Liberty Global has accepted for purchase, through Credit Suisse Securities (USA) LLC and HSBC Securities (USA) Inc., each acting as principal, (i) 24,004,073 Class A Shares at a price of $27.50 per Class A Share, and (ii) 75,428,032 Class C Shares at a price of $27.00 per Class C Share, for a combined aggregate cost of approximately $2.7 billion, excluding fees and expenses relating to the tender offers. These Class A Shares and Class C Shares represent all such shares properly tendered and not properly withdrawn at or below $27.50 per Class A Share and $27.00 per Class C Share and, as such, no proration will apply for either class.

The total number of shares accepted for purchase in the tender offers includes an additional 1,276,801 Class A Shares and 5,983,588 Class C Shares pursuant to Liberty Global’s right to increase the number of shares acquired by no more than 2% of the respective shares outstanding, without amending or extending the tender offers. The Class A Shares accepted for purchase represent approximately 11.71% of the Class A Shares outstanding, and the Class C Shares accepted for purchase represent approximately 14.70% of the Class C Shares outstanding, in each case, as of September 9, 2019.

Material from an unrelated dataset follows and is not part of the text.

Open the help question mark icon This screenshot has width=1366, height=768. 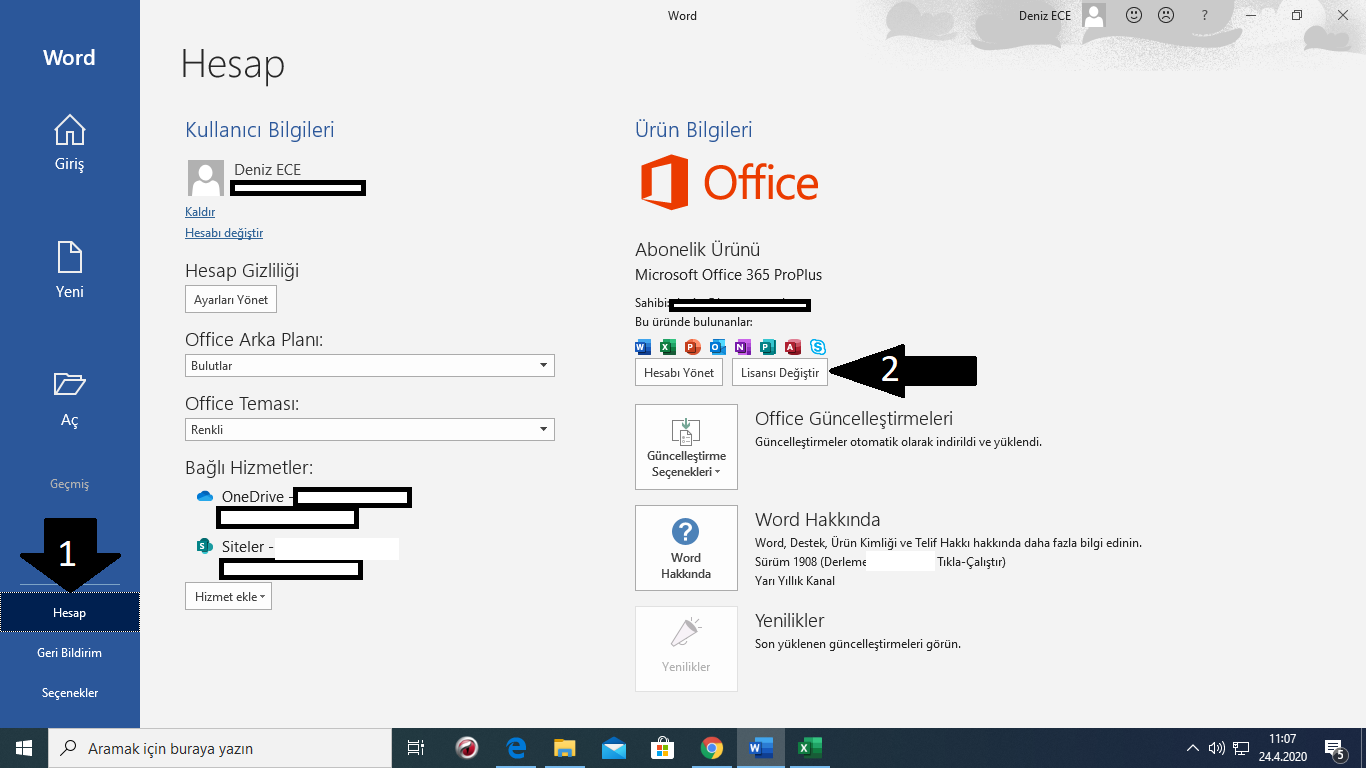pyautogui.click(x=1205, y=15)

Payment for the shares accepted under the tender offers, and return of all other shares tendered and not purchased, will occur promptly.

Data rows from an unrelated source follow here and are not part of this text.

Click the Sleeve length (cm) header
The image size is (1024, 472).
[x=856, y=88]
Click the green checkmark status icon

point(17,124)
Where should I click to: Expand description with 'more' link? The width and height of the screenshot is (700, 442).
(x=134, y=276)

The information agent for the tender offer is Innisfree M&A Incorporated. The depositary for the tender offer is Computershare Trust Company, N.A. The dealer managers for the tender offer are Credit Suisse Securities (USA) LLC and HSBC Securities (USA) Inc. For all questions relating to the tender offer, please call the information agent, Innisfree M&A Incorporated, toll-free at (888) 750-5834; banks and brokers may call either dealer manager, Credit Suisse Securities (USA) LLC at (800) 318-8219 or HSBC Securities (USA) Inc. at (888) 472-2456.


Liberty Global (NASDAQ: LBTYA, LBTYB and LBTYK) is one of the world’s leading converged video, broadband and communications companies, with operations in six European countries under the consumer brands Virgin Media, Telenet and UPC. We invest in the infrastructure and digital platforms that empower our customers to make the most of the digital revolution. Our substantial scale and commitment to innovation enable us to develop market-leading products delivered through next-generation networks that connect 11 million customers subscribing to 25 million TV, broadband internet and telephony services. We also serve 6 million mobile subscribers and offer WiFi service through millions of access points across our footprint.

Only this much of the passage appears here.